- **GIVEN INSTRUCTION A**
Answer these questions about the energy audit text below:
(i) What does the preliminary scoping study help avoid?
(ii) Which level of energy audit is generally used to carry out the scoping study?
(iii) How is the audit best delivered?

- **SOURCE**
The scope of an Energy Audit is best defined at the beginning with a preliminary scoping study to help avoid cost overruns by establishing the quality and availability of relevant, detailed energy-related data required to complete the audit. This is generally achieved by conducting a level 1 energy audit. The audit is best delivered in separately quoted stages, progressing from level 1 to level 2 and then to level 3 where any areas are found that warrant further investigation requiring the level of effort and cost to complete a detailed investigation at level 3. In this way, the cost and likely benefit arising from each level of energy audit can be appropriately determined and aligned to ensure a favourable outcome for both the client and the auditor.

- **GIVEN INSTRUCTION B**
Copy out the records below unchanged, everything from their first line down to and including the line that contains "Close the California".

Element and text position data:

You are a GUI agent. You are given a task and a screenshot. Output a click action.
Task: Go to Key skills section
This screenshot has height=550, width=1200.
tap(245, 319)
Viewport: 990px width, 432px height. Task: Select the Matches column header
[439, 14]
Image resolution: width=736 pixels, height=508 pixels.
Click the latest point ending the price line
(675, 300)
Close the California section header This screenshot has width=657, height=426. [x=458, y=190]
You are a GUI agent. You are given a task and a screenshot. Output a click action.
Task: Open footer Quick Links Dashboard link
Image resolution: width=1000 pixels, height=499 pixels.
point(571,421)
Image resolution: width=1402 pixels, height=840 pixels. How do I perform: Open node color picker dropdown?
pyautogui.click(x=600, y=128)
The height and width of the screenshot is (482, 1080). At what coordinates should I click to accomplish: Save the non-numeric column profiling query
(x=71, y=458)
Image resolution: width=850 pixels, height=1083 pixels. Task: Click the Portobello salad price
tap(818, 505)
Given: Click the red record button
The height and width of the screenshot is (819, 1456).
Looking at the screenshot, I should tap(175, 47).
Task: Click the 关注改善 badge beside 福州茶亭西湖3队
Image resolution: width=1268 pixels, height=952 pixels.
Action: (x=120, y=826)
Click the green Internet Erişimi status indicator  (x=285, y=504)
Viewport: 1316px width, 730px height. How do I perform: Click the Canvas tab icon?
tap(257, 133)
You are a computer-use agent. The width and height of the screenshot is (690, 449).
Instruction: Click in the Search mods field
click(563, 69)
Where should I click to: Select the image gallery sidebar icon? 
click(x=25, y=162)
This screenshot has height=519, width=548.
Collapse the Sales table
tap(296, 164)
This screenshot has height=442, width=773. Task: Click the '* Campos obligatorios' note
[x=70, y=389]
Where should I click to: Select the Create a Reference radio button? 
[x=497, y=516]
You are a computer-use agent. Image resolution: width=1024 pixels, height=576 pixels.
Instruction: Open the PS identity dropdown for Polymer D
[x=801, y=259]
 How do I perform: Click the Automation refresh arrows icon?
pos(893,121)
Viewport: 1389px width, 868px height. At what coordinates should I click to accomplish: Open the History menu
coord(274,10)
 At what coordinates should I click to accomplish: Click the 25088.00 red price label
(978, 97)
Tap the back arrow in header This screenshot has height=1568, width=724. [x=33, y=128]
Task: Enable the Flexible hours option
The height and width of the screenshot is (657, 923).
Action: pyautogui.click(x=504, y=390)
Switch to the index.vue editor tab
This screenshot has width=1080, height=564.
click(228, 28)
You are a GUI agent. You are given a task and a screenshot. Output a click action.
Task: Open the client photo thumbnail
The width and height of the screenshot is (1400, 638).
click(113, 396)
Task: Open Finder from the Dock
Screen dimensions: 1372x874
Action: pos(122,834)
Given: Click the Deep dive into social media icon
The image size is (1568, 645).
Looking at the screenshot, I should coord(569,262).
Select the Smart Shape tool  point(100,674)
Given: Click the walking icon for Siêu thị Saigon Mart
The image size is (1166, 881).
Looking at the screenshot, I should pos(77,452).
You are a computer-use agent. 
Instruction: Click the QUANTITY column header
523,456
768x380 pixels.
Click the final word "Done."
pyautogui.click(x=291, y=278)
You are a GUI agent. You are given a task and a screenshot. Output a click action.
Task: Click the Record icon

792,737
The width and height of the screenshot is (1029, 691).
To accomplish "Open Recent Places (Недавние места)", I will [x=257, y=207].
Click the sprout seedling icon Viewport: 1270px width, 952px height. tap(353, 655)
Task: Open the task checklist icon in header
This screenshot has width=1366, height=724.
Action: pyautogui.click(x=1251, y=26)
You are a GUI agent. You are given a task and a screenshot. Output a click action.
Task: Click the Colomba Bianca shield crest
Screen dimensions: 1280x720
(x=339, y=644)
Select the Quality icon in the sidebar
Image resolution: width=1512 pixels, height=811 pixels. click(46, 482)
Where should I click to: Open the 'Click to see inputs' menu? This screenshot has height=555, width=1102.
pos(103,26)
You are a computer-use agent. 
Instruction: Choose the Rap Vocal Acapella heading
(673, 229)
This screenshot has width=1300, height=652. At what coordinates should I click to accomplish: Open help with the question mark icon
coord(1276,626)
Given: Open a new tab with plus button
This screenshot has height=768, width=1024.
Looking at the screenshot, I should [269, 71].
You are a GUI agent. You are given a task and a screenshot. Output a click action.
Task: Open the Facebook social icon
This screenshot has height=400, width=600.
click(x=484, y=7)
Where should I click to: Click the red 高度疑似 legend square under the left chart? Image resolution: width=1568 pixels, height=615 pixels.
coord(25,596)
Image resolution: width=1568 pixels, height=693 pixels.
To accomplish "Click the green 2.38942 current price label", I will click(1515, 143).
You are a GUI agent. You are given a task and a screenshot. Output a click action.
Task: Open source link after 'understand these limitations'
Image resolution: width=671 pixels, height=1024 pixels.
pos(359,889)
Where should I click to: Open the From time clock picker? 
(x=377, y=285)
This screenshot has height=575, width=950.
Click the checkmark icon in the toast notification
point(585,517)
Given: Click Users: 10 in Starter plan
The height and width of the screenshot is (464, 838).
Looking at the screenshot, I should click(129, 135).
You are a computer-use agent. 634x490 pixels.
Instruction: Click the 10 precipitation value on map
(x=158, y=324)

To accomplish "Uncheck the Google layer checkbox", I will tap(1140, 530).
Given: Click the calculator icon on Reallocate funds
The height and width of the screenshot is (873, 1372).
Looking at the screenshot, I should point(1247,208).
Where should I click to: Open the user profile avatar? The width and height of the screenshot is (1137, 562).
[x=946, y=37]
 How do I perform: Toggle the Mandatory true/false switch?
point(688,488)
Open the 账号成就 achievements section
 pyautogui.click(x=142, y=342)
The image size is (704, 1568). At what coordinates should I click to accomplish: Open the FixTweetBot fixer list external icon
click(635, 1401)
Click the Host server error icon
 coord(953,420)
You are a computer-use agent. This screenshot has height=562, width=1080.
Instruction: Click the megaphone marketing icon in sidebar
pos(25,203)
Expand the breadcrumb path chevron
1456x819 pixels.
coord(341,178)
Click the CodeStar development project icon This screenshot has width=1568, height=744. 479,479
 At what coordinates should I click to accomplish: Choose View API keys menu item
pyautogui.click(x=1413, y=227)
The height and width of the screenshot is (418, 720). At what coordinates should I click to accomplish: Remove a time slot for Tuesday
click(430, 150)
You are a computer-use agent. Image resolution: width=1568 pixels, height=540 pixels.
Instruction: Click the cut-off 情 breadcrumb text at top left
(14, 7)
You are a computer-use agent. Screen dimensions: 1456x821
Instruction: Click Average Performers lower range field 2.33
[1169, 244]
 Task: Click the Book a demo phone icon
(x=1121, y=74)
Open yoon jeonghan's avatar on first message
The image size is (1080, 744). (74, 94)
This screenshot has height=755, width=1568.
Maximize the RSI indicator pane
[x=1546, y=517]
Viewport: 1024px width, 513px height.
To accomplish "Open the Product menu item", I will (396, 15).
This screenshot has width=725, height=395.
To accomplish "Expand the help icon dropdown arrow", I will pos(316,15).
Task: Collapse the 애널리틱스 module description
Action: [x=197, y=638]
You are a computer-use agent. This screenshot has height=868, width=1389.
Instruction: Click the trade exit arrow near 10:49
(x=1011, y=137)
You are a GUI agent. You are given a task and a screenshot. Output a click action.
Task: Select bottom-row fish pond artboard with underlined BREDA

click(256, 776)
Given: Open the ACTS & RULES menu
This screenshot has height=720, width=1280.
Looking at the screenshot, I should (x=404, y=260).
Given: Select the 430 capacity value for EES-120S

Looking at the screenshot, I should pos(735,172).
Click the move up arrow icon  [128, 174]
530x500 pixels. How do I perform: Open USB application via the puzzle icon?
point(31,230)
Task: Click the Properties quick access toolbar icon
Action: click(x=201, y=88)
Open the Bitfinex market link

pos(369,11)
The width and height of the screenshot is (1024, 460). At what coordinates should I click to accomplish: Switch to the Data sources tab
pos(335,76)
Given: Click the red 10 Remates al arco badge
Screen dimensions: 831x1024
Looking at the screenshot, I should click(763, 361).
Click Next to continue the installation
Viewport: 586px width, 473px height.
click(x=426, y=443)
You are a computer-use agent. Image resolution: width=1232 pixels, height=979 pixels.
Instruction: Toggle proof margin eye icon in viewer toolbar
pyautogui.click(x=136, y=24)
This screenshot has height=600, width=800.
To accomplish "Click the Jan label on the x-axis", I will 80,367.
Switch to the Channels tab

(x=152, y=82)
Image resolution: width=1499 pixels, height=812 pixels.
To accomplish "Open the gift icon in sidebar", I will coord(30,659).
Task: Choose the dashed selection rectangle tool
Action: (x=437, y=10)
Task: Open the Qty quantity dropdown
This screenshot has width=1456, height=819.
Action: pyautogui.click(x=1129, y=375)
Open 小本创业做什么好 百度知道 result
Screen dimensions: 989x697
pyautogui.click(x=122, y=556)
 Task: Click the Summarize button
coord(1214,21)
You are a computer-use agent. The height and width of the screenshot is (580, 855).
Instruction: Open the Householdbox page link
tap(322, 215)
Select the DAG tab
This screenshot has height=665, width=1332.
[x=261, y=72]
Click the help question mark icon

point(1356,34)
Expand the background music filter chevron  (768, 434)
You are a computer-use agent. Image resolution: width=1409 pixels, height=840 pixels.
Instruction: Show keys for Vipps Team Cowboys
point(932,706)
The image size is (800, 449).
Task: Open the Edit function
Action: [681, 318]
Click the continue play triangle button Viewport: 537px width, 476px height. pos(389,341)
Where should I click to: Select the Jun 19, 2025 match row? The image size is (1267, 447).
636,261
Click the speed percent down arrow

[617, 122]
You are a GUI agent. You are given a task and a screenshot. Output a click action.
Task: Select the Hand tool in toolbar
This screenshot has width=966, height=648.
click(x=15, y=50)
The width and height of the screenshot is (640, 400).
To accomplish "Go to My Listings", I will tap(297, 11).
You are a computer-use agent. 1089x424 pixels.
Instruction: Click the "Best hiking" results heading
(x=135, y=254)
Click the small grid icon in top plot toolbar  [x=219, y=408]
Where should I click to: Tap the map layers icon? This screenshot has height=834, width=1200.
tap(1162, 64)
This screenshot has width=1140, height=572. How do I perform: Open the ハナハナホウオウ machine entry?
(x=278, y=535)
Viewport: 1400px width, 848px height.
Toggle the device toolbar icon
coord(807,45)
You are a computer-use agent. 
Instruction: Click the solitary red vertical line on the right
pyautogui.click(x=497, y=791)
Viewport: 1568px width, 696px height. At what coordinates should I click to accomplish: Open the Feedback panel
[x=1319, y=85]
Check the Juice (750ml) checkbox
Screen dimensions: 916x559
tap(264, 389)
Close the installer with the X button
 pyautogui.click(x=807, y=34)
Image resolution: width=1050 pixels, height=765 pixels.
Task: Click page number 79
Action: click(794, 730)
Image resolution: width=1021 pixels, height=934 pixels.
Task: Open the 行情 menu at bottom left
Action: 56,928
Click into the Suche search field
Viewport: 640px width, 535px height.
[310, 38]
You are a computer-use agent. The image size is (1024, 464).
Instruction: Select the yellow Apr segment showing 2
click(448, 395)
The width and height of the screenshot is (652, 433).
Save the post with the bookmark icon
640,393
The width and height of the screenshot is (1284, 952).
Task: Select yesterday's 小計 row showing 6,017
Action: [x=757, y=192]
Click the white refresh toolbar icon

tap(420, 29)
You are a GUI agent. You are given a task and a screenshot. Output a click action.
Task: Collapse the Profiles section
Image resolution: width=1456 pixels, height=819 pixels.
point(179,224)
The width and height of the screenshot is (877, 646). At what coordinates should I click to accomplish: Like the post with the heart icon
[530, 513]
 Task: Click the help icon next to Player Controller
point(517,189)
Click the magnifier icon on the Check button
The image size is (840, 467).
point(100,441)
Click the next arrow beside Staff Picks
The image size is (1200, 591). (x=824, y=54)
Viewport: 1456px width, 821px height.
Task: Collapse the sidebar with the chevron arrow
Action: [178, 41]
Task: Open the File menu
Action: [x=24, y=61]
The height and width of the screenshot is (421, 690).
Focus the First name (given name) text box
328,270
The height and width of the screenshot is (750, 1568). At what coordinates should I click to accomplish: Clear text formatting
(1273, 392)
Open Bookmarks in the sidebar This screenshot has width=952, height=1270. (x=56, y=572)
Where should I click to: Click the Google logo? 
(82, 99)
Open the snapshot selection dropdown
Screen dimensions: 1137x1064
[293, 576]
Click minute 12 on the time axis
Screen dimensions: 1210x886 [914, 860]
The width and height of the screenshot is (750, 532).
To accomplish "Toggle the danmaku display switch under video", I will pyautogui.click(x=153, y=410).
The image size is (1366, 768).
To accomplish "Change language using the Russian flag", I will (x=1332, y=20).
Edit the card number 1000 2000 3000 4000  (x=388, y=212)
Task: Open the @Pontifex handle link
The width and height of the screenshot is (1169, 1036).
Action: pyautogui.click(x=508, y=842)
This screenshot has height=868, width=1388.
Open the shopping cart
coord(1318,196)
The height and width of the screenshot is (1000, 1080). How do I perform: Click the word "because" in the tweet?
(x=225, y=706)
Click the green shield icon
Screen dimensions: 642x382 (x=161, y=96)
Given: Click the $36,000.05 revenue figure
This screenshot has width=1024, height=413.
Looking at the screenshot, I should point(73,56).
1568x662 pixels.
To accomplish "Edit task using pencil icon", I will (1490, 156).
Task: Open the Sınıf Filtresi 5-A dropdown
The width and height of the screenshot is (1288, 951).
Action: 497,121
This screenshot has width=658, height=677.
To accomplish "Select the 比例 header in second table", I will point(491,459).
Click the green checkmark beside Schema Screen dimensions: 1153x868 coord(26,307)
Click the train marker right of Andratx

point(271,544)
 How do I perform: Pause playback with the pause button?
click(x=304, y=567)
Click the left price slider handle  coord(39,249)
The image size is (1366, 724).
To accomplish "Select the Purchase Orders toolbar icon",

- **FINISHED ANSWER A**
(i) Cost overruns.
(ii) A level 1 energy audit.
(iii) In separately quoted stages.

- **FINISHED ANSWER B**
You are a GUI agent. You are given a task and a screenshot. Output a click action.
Task: Go to Key skills section
This screenshot has height=550, width=1200.
tap(245, 319)
Viewport: 990px width, 432px height. Task: Select the Matches column header
[439, 14]
Image resolution: width=736 pixels, height=508 pixels.
Click the latest point ending the price line
(675, 300)
Close the California section header This screenshot has width=657, height=426. [x=458, y=190]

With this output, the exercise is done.